Exercise details:
Every entry should be copied exactly, with nothing added or dropped.

** Input data follows **

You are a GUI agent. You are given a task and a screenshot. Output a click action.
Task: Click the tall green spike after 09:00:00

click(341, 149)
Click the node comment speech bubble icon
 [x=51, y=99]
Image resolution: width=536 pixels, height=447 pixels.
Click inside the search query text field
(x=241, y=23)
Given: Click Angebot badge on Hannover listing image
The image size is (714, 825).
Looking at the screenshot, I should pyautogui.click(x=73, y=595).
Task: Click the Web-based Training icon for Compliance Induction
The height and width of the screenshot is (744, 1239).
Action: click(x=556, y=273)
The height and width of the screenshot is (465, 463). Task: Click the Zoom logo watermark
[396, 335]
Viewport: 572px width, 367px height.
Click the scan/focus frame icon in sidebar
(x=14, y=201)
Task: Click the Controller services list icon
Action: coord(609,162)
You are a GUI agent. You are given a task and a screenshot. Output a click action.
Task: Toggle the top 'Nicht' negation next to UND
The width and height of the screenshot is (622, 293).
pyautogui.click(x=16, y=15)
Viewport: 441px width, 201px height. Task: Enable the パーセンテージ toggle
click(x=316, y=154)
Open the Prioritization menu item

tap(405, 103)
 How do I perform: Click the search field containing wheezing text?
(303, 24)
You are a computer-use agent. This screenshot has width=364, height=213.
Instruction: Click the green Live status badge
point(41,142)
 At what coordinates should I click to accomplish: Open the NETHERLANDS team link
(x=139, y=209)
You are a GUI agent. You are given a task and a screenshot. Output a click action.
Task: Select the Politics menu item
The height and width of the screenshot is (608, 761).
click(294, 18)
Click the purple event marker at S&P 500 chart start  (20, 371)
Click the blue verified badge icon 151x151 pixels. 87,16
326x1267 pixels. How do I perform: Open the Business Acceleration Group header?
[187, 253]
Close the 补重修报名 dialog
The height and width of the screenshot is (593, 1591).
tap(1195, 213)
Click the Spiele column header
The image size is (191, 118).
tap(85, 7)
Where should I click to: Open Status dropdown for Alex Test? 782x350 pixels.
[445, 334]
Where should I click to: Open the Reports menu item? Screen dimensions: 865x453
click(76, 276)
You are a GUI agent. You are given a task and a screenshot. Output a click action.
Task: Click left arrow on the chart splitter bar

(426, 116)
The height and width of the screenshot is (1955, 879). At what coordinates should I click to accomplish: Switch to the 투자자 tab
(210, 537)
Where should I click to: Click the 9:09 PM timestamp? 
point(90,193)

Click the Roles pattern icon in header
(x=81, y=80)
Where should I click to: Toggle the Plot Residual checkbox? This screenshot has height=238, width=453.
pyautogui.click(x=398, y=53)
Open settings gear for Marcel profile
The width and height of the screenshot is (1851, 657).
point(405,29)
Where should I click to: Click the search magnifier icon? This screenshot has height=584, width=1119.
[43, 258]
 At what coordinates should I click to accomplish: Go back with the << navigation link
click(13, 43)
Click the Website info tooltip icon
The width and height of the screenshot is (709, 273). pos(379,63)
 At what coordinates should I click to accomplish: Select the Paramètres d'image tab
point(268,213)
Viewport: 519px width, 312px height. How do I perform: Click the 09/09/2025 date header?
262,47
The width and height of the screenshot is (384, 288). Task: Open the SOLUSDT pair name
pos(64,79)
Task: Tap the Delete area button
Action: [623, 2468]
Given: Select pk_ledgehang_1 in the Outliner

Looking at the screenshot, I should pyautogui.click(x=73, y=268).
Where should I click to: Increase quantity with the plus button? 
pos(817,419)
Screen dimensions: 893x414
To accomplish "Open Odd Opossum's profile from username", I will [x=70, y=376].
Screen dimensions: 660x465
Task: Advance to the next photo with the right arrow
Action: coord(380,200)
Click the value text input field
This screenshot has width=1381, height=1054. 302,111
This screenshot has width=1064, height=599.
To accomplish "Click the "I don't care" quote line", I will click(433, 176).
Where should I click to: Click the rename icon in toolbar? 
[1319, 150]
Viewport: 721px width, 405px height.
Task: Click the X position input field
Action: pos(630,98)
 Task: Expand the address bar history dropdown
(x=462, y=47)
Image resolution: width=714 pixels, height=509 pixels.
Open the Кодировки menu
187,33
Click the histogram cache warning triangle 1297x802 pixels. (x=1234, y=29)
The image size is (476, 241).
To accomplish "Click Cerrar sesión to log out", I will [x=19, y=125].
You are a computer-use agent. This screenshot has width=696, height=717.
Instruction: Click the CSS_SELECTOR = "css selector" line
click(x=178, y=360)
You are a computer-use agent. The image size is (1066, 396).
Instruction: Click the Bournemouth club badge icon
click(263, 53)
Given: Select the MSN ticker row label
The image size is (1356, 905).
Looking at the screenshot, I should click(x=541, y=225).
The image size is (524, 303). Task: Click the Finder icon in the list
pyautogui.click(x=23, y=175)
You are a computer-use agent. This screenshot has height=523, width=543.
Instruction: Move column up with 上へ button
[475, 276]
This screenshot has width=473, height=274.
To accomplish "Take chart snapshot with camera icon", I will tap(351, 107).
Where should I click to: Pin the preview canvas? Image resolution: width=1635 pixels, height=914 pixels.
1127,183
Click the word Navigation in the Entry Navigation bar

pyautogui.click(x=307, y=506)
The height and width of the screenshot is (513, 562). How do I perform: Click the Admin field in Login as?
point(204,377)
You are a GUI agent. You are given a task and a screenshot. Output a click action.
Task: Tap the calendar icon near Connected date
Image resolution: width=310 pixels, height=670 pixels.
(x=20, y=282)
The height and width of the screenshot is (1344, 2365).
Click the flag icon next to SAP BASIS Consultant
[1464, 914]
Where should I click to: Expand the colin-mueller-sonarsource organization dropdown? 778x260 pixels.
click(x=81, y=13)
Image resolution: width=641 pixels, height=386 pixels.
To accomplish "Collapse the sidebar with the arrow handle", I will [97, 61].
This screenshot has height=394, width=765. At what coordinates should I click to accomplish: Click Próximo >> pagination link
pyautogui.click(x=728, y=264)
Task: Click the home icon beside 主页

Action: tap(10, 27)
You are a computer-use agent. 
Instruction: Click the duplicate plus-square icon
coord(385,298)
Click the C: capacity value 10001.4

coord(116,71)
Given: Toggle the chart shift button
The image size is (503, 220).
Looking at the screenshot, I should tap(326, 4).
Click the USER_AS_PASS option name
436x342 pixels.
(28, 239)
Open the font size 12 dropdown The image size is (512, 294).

** End of Input data **

Solution:
You are a GUI agent. You are given a task and a screenshot. Output a click action.
Task: Click the tall green spike after 09:00:00

click(341, 149)
Click the node comment speech bubble icon
 [x=51, y=99]
Image resolution: width=536 pixels, height=447 pixels.
Click inside the search query text field
(x=241, y=23)
Given: Click Angebot badge on Hannover listing image
The image size is (714, 825).
Looking at the screenshot, I should pyautogui.click(x=73, y=595).
Task: Click the Web-based Training icon for Compliance Induction
The height and width of the screenshot is (744, 1239).
Action: click(x=556, y=273)
The height and width of the screenshot is (465, 463). Task: Click the Zoom logo watermark
[396, 335]
Viewport: 572px width, 367px height.
Click the scan/focus frame icon in sidebar
(x=14, y=201)
Task: Click the Controller services list icon
Action: coord(609,162)
You are a GUI agent. You are given a task and a screenshot. Output a click action.
Task: Toggle the top 'Nicht' negation next to UND
The width and height of the screenshot is (622, 293).
pyautogui.click(x=16, y=15)
Viewport: 441px width, 201px height. Task: Enable the パーセンテージ toggle
click(x=316, y=154)
Open the Prioritization menu item

tap(405, 103)
 How do I perform: Click the search field containing wheezing text?
(303, 24)
You are a computer-use agent. This screenshot has width=364, height=213.
Instruction: Click the green Live status badge
point(41,142)
 At what coordinates should I click to accomplish: Open the NETHERLANDS team link
(x=139, y=209)
You are a GUI agent. You are given a task and a screenshot. Output a click action.
Task: Select the Politics menu item
The height and width of the screenshot is (608, 761).
click(294, 18)
Click the purple event marker at S&P 500 chart start  (20, 371)
Click the blue verified badge icon 151x151 pixels. 87,16
326x1267 pixels. How do I perform: Open the Business Acceleration Group header?
[187, 253]
Close the 补重修报名 dialog
The height and width of the screenshot is (593, 1591).
tap(1195, 213)
Click the Spiele column header
The image size is (191, 118).
tap(85, 7)
Where should I click to: Open Status dropdown for Alex Test? 782x350 pixels.
[445, 334]
Where should I click to: Open the Reports menu item? Screen dimensions: 865x453
click(76, 276)
You are a GUI agent. You are given a task and a screenshot. Output a click action.
Task: Click left arrow on the chart splitter bar

(426, 116)
The height and width of the screenshot is (1955, 879). At what coordinates should I click to accomplish: Switch to the 투자자 tab
(210, 537)
Where should I click to: Click the 9:09 PM timestamp? 
point(90,193)

Click the Roles pattern icon in header
(x=81, y=80)
Where should I click to: Toggle the Plot Residual checkbox? This screenshot has height=238, width=453.
pyautogui.click(x=398, y=53)
Open settings gear for Marcel profile
The width and height of the screenshot is (1851, 657).
point(405,29)
Where should I click to: Click the search magnifier icon? This screenshot has height=584, width=1119.
[43, 258]
 At what coordinates should I click to accomplish: Go back with the << navigation link
click(13, 43)
Click the Website info tooltip icon
The width and height of the screenshot is (709, 273). pos(379,63)
 At what coordinates should I click to accomplish: Select the Paramètres d'image tab
point(268,213)
Viewport: 519px width, 312px height. How do I perform: Click the 09/09/2025 date header?
262,47
The width and height of the screenshot is (384, 288). Task: Open the SOLUSDT pair name
pos(64,79)
Task: Tap the Delete area button
Action: [623, 2468]
Given: Select pk_ledgehang_1 in the Outliner

Looking at the screenshot, I should pyautogui.click(x=73, y=268).
Where should I click to: Increase quantity with the plus button? 
pos(817,419)
Screen dimensions: 893x414
To accomplish "Open Odd Opossum's profile from username", I will [x=70, y=376].
Screen dimensions: 660x465
Task: Advance to the next photo with the right arrow
Action: coord(380,200)
Click the value text input field
This screenshot has width=1381, height=1054. 302,111
This screenshot has width=1064, height=599.
To accomplish "Click the "I don't care" quote line", I will click(433, 176).
Where should I click to: Click the rename icon in toolbar? 
[1319, 150]
Viewport: 721px width, 405px height.
Task: Click the X position input field
Action: pos(630,98)
 Task: Expand the address bar history dropdown
(x=462, y=47)
Image resolution: width=714 pixels, height=509 pixels.
Open the Кодировки menu
187,33
Click the histogram cache warning triangle 1297x802 pixels. (x=1234, y=29)
The image size is (476, 241).
To accomplish "Click Cerrar sesión to log out", I will [x=19, y=125].
You are a computer-use agent. This screenshot has width=696, height=717.
Instruction: Click the CSS_SELECTOR = "css selector" line
click(x=178, y=360)
You are a computer-use agent. The image size is (1066, 396).
Instruction: Click the Bournemouth club badge icon
click(263, 53)
Given: Select the MSN ticker row label
The image size is (1356, 905).
Looking at the screenshot, I should click(x=541, y=225).
The image size is (524, 303). Task: Click the Finder icon in the list
pyautogui.click(x=23, y=175)
You are a computer-use agent. This screenshot has height=523, width=543.
Instruction: Move column up with 上へ button
[475, 276]
This screenshot has width=473, height=274.
To accomplish "Take chart snapshot with camera icon", I will tap(351, 107).
Where should I click to: Pin the preview canvas? Image resolution: width=1635 pixels, height=914 pixels.
1127,183
Click the word Navigation in the Entry Navigation bar

pyautogui.click(x=307, y=506)
The height and width of the screenshot is (513, 562). How do I perform: Click the Admin field in Login as?
point(204,377)
You are a GUI agent. You are given a task and a screenshot. Output a click action.
Task: Tap the calendar icon near Connected date
Image resolution: width=310 pixels, height=670 pixels.
(x=20, y=282)
The height and width of the screenshot is (1344, 2365).
Click the flag icon next to SAP BASIS Consultant
[1464, 914]
Where should I click to: Expand the colin-mueller-sonarsource organization dropdown? 778x260 pixels.
click(x=81, y=13)
Image resolution: width=641 pixels, height=386 pixels.
To accomplish "Collapse the sidebar with the arrow handle", I will [97, 61].
This screenshot has height=394, width=765. At what coordinates should I click to accomplish: Click Próximo >> pagination link
pyautogui.click(x=728, y=264)
Task: Click the home icon beside 主页

Action: tap(10, 27)
You are a computer-use agent. 
Instruction: Click the duplicate plus-square icon
coord(385,298)
Click the C: capacity value 10001.4

coord(116,71)
Given: Toggle the chart shift button
The image size is (503, 220).
Looking at the screenshot, I should tap(326, 4).
Click the USER_AS_PASS option name
436x342 pixels.
(28, 239)
Open the font size 12 dropdown The image size is (512, 294).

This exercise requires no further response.